GIVEN RECORDS -

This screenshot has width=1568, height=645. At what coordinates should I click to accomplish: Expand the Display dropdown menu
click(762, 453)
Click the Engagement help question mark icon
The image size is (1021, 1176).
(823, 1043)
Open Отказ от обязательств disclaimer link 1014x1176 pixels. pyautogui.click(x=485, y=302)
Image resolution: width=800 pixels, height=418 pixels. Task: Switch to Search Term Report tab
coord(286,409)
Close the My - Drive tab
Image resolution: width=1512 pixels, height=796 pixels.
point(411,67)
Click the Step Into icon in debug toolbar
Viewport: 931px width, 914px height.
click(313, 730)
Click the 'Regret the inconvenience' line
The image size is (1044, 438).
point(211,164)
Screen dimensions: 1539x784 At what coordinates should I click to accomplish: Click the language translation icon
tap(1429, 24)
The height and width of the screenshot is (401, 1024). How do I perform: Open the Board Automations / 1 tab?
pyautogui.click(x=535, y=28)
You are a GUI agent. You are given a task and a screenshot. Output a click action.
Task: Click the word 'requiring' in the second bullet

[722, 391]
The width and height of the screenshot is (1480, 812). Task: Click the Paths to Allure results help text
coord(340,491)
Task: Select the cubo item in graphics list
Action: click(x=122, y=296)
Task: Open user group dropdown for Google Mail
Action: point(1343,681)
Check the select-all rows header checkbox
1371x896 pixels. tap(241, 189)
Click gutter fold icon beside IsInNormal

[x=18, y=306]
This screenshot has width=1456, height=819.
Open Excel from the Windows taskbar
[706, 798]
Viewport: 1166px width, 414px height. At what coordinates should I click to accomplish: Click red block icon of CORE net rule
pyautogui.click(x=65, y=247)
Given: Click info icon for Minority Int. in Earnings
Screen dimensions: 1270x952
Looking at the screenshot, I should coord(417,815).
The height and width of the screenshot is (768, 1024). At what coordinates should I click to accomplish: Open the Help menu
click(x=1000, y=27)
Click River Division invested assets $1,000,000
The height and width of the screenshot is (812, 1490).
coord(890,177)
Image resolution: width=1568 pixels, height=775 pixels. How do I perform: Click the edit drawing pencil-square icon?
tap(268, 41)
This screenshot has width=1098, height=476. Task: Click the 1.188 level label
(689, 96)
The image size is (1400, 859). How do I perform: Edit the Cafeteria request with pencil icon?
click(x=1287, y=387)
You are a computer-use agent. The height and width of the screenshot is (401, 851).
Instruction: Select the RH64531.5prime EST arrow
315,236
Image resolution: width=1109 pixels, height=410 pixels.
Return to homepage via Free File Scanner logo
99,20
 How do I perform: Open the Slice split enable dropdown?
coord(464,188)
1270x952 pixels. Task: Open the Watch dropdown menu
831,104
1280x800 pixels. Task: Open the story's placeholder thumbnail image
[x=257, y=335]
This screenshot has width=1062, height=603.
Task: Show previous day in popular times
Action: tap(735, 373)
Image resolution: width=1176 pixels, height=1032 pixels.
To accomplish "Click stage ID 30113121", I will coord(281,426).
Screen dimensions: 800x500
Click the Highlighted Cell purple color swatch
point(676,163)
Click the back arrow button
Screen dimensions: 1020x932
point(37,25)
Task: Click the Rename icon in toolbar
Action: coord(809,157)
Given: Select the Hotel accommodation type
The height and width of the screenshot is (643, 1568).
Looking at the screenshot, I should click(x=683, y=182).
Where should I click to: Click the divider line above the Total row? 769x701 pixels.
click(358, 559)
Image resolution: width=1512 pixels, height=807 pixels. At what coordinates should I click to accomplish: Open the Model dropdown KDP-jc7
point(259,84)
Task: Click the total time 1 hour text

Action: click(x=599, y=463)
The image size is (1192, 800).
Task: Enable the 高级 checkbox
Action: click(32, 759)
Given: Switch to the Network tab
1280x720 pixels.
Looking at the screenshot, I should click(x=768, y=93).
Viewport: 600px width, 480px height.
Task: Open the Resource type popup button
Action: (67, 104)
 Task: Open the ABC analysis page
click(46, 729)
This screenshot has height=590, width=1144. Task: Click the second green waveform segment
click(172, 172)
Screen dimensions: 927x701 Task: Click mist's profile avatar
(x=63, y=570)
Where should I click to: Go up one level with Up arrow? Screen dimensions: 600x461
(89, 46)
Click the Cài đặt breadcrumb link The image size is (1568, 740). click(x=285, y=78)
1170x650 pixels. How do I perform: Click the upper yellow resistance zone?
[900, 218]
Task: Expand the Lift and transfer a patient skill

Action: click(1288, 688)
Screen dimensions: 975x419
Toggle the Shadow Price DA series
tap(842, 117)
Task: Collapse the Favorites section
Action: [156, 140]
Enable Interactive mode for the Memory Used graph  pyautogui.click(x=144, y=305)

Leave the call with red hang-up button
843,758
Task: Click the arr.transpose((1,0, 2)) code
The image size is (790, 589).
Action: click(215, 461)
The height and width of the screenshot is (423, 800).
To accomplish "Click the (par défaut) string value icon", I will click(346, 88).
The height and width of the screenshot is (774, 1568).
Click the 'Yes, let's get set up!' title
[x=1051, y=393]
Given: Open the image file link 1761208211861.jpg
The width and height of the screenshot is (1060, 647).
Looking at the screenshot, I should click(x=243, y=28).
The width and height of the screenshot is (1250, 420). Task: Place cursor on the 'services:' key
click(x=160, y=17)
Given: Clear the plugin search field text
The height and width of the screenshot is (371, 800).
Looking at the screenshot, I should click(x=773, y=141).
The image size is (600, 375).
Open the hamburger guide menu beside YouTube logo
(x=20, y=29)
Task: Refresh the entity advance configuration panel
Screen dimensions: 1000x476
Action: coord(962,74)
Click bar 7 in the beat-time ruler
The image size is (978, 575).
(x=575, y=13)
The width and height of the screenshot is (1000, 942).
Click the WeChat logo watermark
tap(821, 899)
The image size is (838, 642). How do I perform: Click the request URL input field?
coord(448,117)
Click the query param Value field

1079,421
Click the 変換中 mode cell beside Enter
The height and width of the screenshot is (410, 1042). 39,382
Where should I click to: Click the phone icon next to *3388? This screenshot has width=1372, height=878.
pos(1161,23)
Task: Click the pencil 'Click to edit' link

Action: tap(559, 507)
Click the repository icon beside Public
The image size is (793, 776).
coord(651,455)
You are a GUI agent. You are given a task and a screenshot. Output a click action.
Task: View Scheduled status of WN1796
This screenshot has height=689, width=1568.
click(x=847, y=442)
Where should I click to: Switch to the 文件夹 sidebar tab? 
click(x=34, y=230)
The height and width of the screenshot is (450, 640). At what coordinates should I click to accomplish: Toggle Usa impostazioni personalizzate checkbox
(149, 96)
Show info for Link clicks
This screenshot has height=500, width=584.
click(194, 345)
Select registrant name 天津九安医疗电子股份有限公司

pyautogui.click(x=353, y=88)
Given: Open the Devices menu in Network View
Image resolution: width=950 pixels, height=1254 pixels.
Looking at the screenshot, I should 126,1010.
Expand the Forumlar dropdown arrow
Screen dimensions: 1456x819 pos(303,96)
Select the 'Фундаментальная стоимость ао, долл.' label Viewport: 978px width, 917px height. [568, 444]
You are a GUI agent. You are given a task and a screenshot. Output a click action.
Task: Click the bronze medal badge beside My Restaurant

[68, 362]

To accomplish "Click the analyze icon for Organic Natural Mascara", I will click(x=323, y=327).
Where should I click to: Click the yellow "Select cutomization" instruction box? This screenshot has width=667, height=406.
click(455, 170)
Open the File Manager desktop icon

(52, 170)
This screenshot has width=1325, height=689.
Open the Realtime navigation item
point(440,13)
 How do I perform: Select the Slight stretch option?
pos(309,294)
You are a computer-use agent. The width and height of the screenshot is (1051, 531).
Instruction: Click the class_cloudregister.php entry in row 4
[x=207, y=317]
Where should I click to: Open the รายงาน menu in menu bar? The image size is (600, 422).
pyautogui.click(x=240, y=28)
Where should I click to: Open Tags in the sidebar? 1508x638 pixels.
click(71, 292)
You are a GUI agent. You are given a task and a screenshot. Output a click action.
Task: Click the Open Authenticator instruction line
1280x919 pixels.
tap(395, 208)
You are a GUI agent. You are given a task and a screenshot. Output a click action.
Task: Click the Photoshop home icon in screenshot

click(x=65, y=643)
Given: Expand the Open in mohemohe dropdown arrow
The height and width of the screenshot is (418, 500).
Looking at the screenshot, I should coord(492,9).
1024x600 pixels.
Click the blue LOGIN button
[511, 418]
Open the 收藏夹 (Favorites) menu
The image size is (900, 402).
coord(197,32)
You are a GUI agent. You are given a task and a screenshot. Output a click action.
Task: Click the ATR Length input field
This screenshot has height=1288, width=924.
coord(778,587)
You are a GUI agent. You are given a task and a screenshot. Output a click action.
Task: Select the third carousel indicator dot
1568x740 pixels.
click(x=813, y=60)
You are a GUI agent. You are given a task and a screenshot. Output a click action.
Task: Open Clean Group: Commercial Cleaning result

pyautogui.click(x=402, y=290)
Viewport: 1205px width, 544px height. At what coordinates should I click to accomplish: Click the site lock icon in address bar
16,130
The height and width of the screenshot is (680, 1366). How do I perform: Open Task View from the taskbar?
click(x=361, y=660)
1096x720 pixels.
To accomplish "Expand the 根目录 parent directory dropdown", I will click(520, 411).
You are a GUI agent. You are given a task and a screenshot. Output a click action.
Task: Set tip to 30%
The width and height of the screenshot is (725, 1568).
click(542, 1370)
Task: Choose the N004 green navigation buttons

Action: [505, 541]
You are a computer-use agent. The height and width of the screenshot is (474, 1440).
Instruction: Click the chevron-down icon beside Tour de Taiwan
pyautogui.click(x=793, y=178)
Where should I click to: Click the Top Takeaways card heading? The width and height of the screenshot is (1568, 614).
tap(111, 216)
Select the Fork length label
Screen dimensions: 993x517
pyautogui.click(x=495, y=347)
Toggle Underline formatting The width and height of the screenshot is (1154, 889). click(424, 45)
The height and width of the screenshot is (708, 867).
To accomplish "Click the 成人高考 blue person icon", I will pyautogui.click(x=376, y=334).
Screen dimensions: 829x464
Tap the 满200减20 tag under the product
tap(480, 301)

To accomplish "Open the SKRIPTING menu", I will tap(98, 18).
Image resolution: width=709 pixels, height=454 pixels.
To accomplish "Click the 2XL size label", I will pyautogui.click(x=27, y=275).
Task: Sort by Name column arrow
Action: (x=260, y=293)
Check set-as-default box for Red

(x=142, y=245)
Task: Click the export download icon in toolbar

WORK TO COMPLETE -
Copy out the listing again, beginning at the line that has "You are a computer-use agent. The width" and stopping after the line that has "tap(395, 208)". Keep the requests word for word, and multiply every coordinate in the answers by 2.2, rounding to whole numbers with halves going up.

RESPONSE -
You are a computer-use agent. The width and height of the screenshot is (1051, 531).
Instruction: Click the class_cloudregister.php entry in row 4
[x=455, y=697]
Where should I click to: Open the รายงาน menu in menu bar? The image size is (600, 422).
pyautogui.click(x=528, y=62)
Where should I click to: Open Tags in the sidebar? 1508x638 pixels.
click(156, 642)
You are a GUI agent. You are given a task and a screenshot. Output a click action.
Task: Click the Open Authenticator instruction line
1280x919 pixels.
tap(869, 458)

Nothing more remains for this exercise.